En réponse à ce coup de gueule, l’enseignante a été convoquée quelques jours plus tard au rectorat de son académie. Comme l’expliquent ses collègues, qui ont tous signé la tribune en solidarité, « cette convocation est particulièrement inquiétante quand on sait que Sophie [l’enseignante] est en pointe dans la lutte contre la réforme du Bac et Parcours Sup, ainsi que dans la lutte quotidienne pour nos élèves étrangers en situation irrégulière. »

Reçue jeudi après-midi au rectorat, la professeure de lettre n’a finalement pas été sanctionnée mais a eu le droit à un rappel à l’ordre : selon l’académie « un fonctionnaire ne doit pas critiquer sa hiérarchie et l’Etat employeur ».

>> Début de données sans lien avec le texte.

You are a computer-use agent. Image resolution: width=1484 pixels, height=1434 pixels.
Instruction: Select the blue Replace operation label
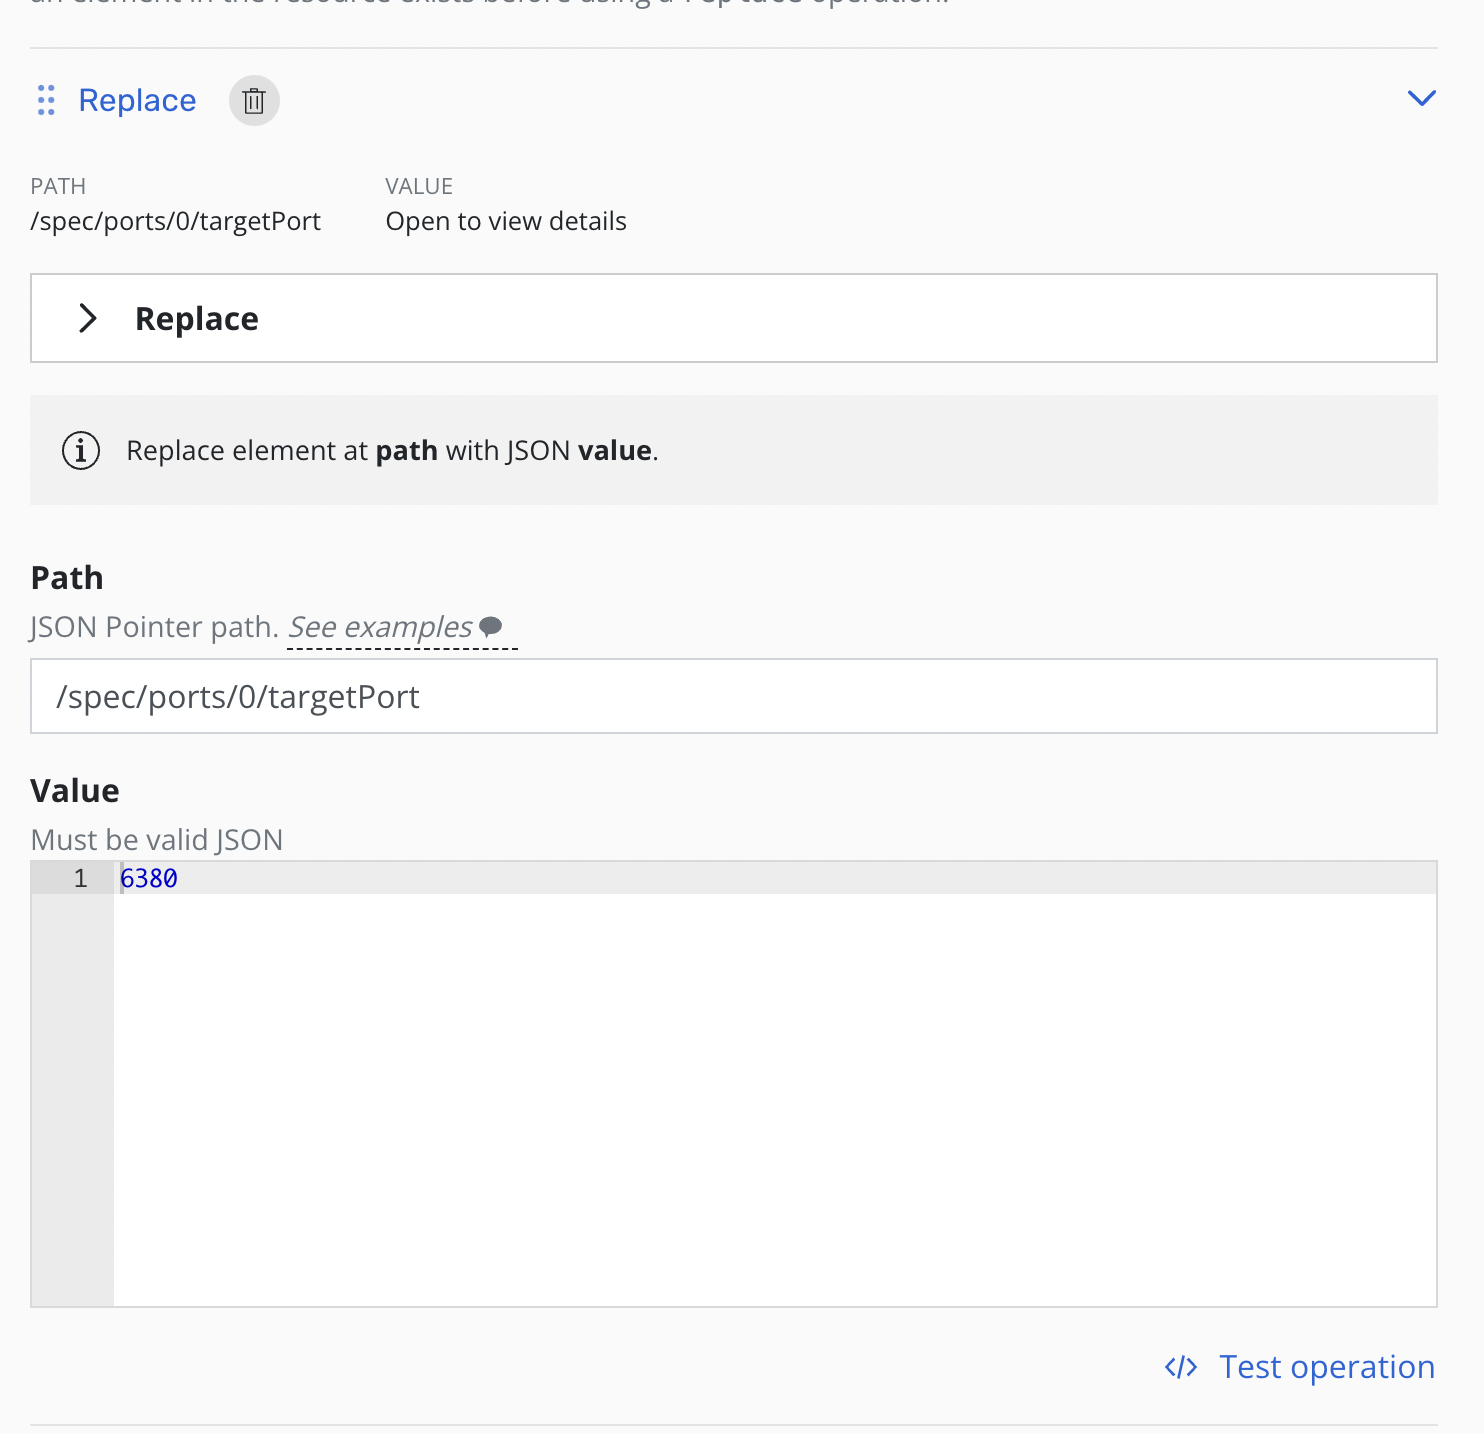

Cette restriction de la liberté d’expression est d’autant plus grave que le gouvernement cherche à l’entériner avec son projet de loi sur l’école. Présenté le 5 décembre en Conseil des ministres, celui-ci instaure des sanctions disciplinaires contre les enseignants « qui chercheront à dénigrer auprès du public par des propos gravement mensongers ou diffamatoires leurs collègues et de manière générale l’institution scolaire », le texte précisant que « les publications sur des réseaux sociaux » seraient également concernées. Une façon de commencer un flicage permanent des enseignants et des profs, un secteur réputé à gauche, et régulièrement mobilisé contre les contre-réformes qui détruisent nos acquis sociaux.